Using dual authorization means that each change that is made by one administrator to configuration data becomes active only after it is approved by another administrator. This increases security by prohibiting a single administrator from changing the configuration. Dual authorization is enabled by default, but can be switched off by a configuration administrator; however, this must be approved by a second configuration administrator.

If dual authorization is:
Enabled
All changes must be approved by a second person with the requisite authority and from the same OU. Approval activates the changes; rejection rolls back the changes. If a change is rejected, the lock is removed and further changes by the first administrator (or any other administrator) are allowed.
Disabled
For changes to security-related objects (roles, role groups, role assignments, and role group assignments), the same security administrator who made the changes can approve them. For changes to configuration-related objects (CTs, COs, COSs, and OUs), the approval step is optional.

For more information about how to set up and use single or dual authorization, see Life-cycle stages and their states.

Changes to this data are recorded in user audit records, so that you can track such changes.

Dual authorization affects only the approval stage of the configuration process. When you enable dual authorization, a user ID different from the one that made and committed the initial changes must approve them. If you do not enable dual authorization, you or any user who has the access rights can immediately activate the change.

Figure 1 shows how the configuration process flow differs when you have dual authorization enabled and when you do not.

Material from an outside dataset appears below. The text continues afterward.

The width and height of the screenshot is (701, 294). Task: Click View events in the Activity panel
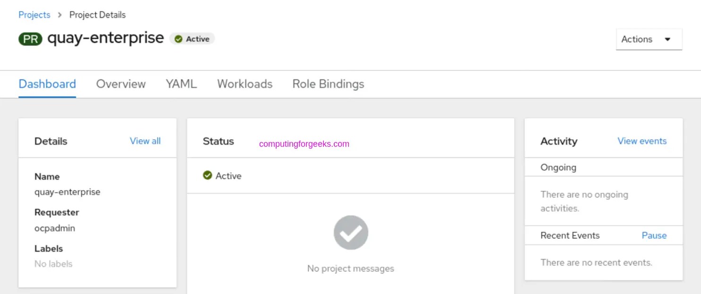642,141
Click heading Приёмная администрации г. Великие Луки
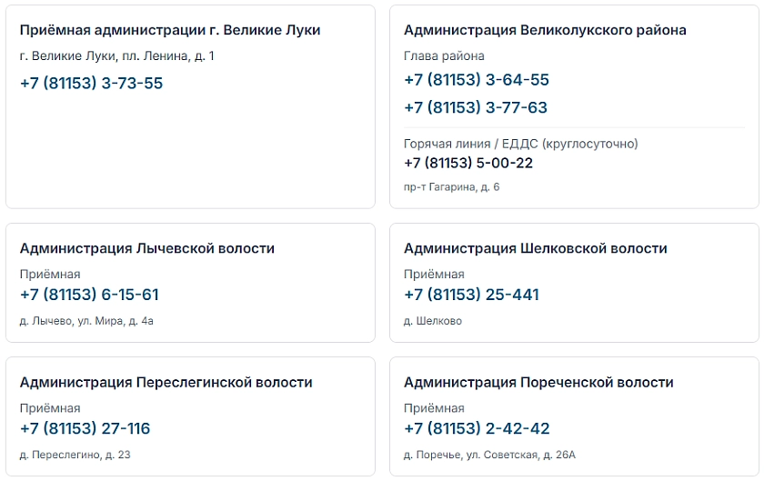The image size is (764, 481). click(x=170, y=30)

Figure 1. Comparison of configuration process flow when dual authorization is enabled and when it is disabled
Figure showing configuration process flow with and without dual authorization enabled.

When dual authorization is enabled, the entity must pass through the approval stage. After this, if you do not agree with the approval of the change, you can reject it. This action moves the entity from the "Approved" state to the "Committed" state. You issue the app (approve) and ra (reject approval) commands only if dual authorization is enabled.

When dual authorization is disabled, you skip the approval stage. You commit your modified entity. Then you or any user who has the access rights can activate the changes. Another person does not need to approve the changes.